Lane v Commissioner for Children and Young People and Child Guardian

Case

[2014] QCAT 49


CITATION: Lane v Commissioner for Children and Young People and Child Guardian [2014] QCAT 49
PARTIES: Mr Stephen John Lane
(Applicant)
v
Commissioner for Children and Young People and Child Guardian
(Respondent)
APPLICATION NUMBER: CML095-13
MATTER TYPE: Childrens matters
HEARING DATE: 5 February 2014
HEARD AT: Brisbane
DECISION OF: Presiding Member Browne
DELIVERED ON: 7 February 2014
DELIVERED AT: Brisbane
ORDERS MADE: 1.    The decision of the Commissioner for Children and Young People and Child Guardian dated 26 April 2013 to issue a negative notice to Stephen John Lane is set aside and the Commissioner for Children and Young People and Child Guardian is to issue a positive notice to Mr Lane.
CATCHWORDS:

CHILDRENS MATTER – BLUE CARD – REVIEW – where applicant seeks a review of the Commissioner’s decision to issue a negative notice – whether exceptional case exists – whether not in the best interests of children to issue a positive notice – where offences of physical aggression

Commission for Children and Young People and Child Guardian Act 2000, ss 221, 226
Queensland Civil and Administrative Tribunal Act 2009, s 66

Commissioner for Children and Young People and Child Guardian v Maher & Anor [2004] QCA 492, cited
FGC v Commissioner for Children and Young People and Child Guardian [2011] QCATA 291, cited

APPEARANCES and REPRESENTATION (if any):

APPLICANT: Mr Stephen Lane, self represented
RESPONDENT: Commissioner for Children and Young People and Child Guardian represented by Ms Louisa Keown, Solicitor (in-house)

--------

Problems and tasks
1. According to the tribunal decision, on what date was it delivered?
2. Repeat the tribunal decision word for word from "APPEARANCES and REPRESENTATION" to "Keown, Solicitor (in-house)".
The listing that follows is not needed for anything here.

--------

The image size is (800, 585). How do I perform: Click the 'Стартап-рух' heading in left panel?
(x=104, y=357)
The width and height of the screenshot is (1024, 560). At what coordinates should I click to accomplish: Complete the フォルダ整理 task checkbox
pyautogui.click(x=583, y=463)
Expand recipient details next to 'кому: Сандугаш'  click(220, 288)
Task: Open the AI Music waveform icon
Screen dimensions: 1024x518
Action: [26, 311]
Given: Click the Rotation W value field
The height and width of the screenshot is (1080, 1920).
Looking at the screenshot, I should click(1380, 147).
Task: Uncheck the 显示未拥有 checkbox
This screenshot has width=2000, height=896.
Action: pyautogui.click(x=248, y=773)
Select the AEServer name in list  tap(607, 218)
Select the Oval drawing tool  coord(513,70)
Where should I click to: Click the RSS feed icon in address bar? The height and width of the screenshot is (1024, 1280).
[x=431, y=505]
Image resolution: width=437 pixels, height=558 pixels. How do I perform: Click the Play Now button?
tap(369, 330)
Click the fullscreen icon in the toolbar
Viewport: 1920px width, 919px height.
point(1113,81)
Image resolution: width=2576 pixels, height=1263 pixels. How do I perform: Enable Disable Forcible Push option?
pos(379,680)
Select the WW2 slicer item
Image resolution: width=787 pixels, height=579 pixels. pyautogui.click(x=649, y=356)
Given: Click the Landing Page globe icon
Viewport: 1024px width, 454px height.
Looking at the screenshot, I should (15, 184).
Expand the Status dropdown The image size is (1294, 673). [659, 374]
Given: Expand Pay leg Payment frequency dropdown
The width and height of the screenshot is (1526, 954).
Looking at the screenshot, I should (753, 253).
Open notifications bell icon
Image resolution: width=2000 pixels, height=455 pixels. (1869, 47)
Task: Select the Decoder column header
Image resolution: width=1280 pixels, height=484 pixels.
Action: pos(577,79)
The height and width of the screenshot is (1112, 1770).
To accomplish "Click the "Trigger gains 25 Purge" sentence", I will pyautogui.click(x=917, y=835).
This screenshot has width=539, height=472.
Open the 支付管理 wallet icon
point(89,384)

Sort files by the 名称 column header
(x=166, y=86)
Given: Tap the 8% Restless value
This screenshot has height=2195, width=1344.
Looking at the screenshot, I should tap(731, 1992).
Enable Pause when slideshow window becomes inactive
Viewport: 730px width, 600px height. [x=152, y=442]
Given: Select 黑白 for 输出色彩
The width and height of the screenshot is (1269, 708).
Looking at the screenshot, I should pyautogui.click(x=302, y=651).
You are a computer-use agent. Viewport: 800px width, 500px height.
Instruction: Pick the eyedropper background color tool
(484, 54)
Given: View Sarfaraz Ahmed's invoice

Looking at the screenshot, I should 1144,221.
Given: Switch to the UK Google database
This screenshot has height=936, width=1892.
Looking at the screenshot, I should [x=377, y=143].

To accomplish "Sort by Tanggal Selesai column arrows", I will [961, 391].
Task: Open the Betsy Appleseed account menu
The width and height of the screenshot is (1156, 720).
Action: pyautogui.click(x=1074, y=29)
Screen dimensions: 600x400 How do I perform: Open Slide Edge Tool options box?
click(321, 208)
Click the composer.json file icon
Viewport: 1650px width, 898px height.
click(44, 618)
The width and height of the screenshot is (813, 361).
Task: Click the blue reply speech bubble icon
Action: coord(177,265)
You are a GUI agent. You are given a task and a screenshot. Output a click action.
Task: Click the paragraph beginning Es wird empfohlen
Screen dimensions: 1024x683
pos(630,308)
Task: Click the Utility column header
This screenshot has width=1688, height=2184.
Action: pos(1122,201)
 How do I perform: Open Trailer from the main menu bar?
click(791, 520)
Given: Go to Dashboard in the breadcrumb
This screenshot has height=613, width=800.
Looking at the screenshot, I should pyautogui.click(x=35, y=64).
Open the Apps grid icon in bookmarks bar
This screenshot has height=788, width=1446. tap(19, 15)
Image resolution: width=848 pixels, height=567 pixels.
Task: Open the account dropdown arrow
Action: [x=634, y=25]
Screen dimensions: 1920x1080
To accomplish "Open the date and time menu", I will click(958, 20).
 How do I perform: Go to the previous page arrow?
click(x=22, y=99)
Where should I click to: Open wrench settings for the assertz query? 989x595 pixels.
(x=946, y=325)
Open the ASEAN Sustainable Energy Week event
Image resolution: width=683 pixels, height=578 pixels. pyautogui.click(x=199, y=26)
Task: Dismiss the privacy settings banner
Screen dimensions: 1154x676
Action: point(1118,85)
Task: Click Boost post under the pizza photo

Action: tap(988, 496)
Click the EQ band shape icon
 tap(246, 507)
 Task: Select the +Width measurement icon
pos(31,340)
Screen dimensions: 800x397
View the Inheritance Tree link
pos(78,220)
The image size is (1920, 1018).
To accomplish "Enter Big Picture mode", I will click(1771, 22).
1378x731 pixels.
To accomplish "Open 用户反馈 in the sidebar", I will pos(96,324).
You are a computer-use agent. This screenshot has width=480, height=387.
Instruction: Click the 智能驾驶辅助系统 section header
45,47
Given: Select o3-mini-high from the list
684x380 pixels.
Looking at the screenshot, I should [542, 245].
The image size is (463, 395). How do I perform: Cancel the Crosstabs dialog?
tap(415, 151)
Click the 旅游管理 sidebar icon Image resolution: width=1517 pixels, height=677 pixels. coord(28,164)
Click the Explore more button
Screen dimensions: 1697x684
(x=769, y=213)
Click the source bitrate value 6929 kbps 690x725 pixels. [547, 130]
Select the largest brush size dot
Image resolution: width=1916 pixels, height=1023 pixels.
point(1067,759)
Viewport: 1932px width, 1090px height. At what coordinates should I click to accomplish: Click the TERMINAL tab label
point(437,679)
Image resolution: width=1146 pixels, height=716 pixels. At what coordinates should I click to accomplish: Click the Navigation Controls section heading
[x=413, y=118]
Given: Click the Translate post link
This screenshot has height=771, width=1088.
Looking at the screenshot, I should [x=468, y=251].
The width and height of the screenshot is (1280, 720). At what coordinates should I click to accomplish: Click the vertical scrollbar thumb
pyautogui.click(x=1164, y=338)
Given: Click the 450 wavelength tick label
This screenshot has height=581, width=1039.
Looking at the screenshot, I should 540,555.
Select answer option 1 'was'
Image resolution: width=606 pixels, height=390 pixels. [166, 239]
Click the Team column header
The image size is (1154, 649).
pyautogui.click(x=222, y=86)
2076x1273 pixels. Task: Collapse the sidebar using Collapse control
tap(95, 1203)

--------

Results by task
1. 7 February 2014

2.
APPEARANCES and REPRESENTATION (if any):

APPLICANT: Mr Stephen Lane, self represented
RESPONDENT: Commissioner for Children and Young People and Child Guardian represented by Ms Louisa Keown, Solicitor (in-house)